Information: ownCloud Clients lose their authorization – a post mortem analysis

Message-Id: 201803061809
Time: since 01.03.2018
Affected: ownCloud users using desktop and mobile clients
Impact: Clients lost access regularily

For the past five days, the ownCloud clients seemed to occasionally, at irregular intervals, forget their authorization. Since the GWDG ownCloud team did not make any further changes to the system during this time, we had a very diffuse problem to solve.

For all those who are not interested in the technical details of the problem, here is a short summary:

A higher latency between the database servers led to the described behavior. An interim solution was implemented, the clean solution was rolled out in the test system.

Now for the technical details:

For the ownCloud instance we use a Galera Cluster as database server with Maxscale as connection router. The database cluster consists of three nodes that are redundantly distributed over three locations. The connection router uses read-write splitting, which always distributes write accesses to one server and read accesses to the other two servers. The advantage of this is that a read-only-heavy application like ownCloud can then benefit from multiple reading servers. So far, so good.

The ownCloud clients have been using the oAuth authorization since version 10. Theoretically, a so-called “Refresh Token” must be stored once in the client in order to retrieve an “Auth Token” from the server. The “Auth Token” will be used for any future logins.

The creation of the Refresh token is noticed by the users. You have to agree once in the browser that this client is allowed to access its ownCloud account.
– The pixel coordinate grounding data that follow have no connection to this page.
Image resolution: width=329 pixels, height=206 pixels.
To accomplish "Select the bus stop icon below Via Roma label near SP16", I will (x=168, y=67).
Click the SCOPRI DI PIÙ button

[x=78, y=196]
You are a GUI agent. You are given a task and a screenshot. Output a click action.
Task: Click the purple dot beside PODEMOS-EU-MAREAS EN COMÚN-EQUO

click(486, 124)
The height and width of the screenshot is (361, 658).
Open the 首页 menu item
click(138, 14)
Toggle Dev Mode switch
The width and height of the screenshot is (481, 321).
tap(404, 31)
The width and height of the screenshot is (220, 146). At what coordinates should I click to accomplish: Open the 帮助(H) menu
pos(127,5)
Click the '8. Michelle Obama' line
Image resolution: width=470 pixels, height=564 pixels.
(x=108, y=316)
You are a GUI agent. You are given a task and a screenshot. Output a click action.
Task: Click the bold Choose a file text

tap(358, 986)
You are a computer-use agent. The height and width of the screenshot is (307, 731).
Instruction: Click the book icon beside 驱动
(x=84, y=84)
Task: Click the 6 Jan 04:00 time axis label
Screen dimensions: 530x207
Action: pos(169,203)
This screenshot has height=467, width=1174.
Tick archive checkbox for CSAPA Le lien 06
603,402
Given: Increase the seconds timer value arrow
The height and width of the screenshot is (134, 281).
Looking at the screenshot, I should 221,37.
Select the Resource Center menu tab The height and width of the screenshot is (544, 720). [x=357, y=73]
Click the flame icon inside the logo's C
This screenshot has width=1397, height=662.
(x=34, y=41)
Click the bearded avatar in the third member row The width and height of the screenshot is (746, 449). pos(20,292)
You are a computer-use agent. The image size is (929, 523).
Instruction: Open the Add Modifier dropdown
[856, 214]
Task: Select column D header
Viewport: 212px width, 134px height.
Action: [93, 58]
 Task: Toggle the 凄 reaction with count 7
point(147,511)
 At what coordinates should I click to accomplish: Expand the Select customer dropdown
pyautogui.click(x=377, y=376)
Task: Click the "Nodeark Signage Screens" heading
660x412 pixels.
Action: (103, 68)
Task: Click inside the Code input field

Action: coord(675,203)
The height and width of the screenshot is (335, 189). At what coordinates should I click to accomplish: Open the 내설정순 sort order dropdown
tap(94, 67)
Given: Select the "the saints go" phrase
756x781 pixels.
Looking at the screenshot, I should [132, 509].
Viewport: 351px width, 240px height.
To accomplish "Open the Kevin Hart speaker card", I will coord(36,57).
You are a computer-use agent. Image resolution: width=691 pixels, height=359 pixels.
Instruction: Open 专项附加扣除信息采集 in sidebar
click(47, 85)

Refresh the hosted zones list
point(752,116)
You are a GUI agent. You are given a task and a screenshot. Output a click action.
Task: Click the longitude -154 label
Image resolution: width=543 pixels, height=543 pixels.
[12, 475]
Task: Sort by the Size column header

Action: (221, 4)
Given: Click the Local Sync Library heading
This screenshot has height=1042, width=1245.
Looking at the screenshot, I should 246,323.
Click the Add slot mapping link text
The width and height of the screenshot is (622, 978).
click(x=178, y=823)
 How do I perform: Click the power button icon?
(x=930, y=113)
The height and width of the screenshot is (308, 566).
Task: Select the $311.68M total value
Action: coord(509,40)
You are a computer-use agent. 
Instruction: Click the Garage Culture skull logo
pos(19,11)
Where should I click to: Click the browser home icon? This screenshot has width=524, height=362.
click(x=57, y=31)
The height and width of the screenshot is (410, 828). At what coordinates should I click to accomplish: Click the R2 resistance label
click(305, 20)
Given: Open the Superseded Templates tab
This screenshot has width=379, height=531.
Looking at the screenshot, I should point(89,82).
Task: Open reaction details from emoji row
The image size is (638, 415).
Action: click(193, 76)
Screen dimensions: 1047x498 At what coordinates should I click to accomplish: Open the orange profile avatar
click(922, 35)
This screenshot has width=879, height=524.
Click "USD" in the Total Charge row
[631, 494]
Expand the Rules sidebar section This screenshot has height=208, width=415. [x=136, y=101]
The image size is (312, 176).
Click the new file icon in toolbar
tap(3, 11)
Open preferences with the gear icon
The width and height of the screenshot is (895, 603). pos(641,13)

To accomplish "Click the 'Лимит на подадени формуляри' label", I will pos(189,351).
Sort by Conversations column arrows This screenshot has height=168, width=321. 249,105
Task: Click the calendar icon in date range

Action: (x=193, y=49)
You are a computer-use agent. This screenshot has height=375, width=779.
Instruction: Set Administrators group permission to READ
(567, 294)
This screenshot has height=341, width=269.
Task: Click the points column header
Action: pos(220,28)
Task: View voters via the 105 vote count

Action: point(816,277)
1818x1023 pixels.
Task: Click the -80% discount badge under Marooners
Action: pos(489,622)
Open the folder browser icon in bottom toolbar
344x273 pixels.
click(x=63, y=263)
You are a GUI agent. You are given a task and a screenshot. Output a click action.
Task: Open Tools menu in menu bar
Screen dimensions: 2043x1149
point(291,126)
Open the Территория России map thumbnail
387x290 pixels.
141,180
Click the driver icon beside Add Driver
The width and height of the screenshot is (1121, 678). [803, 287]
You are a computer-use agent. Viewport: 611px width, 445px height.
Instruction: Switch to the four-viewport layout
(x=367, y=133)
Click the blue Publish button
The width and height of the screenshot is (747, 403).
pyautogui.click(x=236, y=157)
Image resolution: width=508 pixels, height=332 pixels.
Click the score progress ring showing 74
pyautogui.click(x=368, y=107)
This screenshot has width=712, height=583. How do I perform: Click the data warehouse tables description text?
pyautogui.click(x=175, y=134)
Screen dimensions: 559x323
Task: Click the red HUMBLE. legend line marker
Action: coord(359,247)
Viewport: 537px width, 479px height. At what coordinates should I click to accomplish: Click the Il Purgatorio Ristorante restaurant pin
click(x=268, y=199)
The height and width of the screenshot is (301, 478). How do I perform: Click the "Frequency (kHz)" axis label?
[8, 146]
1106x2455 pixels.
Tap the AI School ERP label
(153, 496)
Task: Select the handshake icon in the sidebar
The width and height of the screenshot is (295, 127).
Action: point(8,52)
If the Auth token, that was fetched with the “Refresh Token” expires, the client gets a new Auth token. This process should not be noticed by the user and happens once every hour.

If a client wants to log on to the server shortly afterwards with the newly received Auth token, it can happen that the token has not yet arrived on the reading servers due to too slow replication of the database cluster. The authorization fails and the user is prompted again to approve the creation of a new refresh token.

As a short interim measure, read-write splitting was dispensed with in all production systems and all servers were configured against a single database server.

We are currently testing a filter in the test systems that routes all read accesses that belong to a write access to the same database server within a certain interval. If this should prove to be stable within this week, the filter will also be deployed in the production systems.